I think it's a risk going on holiday with a friend even a close friend. I had a bad experience and it sort of ended our friendship and it was mostly over her being so mean. We agreed to have a kitty to pay for food and on the first night I paid out of the kitty and gave a 5 euro tip and she was grumbling that I gave too much for a tip. I was really surprised as I'd known her a long time and I'd never noticed her being mean, When she paid out of the kitty she calculated how much the trip should be based on the price of the meal.

One night I only had the kitty with me and saw some flipflops I wanted and were 8 euro and told her I'd pay back the money to the kitty and ever evening she would remind me about this 8 euro and that really pissed me off, so in the end I put in 10 and she said that was too much, so I said "well I can't be bothered" and we barely spoke that evening. I felt very sad as I knew this would end our friendship. There were other instances and at the end of the holiday she was counting what was in the kitty and told me my share (it wasn't much) it was maybe churlish but I said "oh you have it - !'m not bothered" so she did after asking me if I was I was sure. !!!

I never thought to talk about money before we left and I never felt the same about her again and we drifted apart.

sonjadog · 20/01/2020 17:16

I would imagine she will be beside the pool for the rest of the week. She doesn't have the money to be on this holiday.

littlejalapeno · 20/01/2020 17:16

I’ve travelled in Mexico, you might be better off going into a bank and getting a teller to get the money from the account with the card. Sometimes they need a signature and that’s not possible at an atm. Sometimes you can’t use non Mexican cards at atms to deter people nicking then and draining the account.

Train station atm sounds dodgy, so one of you should keep look out if you’re going to get out a large lump sum. Split the money up and carry it in different places whatever you do.

Keep track of all costs and set up a kitty. Hope you manage to enjoy yourself

Straightomyhead · 20/01/2020 17:21

Woah a lot of questions here.

The money is definitely in my account. Definite benefit of monzo there.

I made an iteniary before we left but could never really pin her down. So just had a list of ideas before we came. Just needed to order them.

If we don't get the full deposit back will chase her when I'm in the uk. But atm it all seems fine. It's not an air bnb and we knew about the deposit before.

I won't be spending any more on her and I'll check the exit fee, I know I am covered for it as always keep some cash spare.
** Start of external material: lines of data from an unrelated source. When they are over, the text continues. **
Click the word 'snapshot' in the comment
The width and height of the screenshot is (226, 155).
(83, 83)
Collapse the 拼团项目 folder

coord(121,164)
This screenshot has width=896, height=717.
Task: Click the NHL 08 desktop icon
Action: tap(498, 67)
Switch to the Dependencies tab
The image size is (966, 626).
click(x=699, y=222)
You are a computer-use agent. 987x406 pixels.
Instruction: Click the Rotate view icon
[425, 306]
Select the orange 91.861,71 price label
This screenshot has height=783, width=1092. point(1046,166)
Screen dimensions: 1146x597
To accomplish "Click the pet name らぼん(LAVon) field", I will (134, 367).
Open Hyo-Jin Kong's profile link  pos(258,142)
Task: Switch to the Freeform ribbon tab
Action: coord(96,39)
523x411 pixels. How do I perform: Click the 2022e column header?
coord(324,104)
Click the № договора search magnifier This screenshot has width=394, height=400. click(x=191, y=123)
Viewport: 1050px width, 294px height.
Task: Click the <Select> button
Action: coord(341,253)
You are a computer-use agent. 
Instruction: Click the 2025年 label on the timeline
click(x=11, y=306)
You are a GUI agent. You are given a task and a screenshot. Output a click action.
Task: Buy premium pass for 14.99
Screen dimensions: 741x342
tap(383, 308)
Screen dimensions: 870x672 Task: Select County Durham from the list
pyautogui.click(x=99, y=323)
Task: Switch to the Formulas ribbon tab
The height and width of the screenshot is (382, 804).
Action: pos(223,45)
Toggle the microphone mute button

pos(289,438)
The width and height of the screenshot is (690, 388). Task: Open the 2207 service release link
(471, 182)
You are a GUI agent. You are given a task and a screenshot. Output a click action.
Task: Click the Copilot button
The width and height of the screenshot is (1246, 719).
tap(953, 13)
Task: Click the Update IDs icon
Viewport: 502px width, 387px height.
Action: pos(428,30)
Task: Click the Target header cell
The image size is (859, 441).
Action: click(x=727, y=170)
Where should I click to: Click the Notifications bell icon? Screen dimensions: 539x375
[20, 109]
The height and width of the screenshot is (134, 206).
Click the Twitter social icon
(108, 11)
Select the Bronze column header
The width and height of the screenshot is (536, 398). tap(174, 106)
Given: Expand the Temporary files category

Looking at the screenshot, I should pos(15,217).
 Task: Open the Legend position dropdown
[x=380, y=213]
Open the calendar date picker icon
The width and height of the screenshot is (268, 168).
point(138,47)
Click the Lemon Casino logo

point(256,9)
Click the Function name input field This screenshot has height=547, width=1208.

Included in my original budget. (I'm a spreadsheet geek)

I've since spoken to my mum and in wise mum words she said get on the plane home no matter what and do what I want. It's funny no matter your age. Your mum calms you down.

OP posts:
sonjadog · 20/01/2020 17:28

Exactly. Enjoy your holiday doing what you want to do and let her sort herself out.

monkeymonkey2010 · 20/01/2020 17:30

Claims not to be able to afford

She certainly puts on a good 'wet behind the ears dumb ass' act doesn't she?
More like she wanted a cheap holiday and not have to pay the exchange/bank rates.

She's been trying to pull a sly one and i wouldn't be bailing her out of any 'emergencies' again - even if it means leaving her at the airport when she's conveniently got no money to pay for fees etc.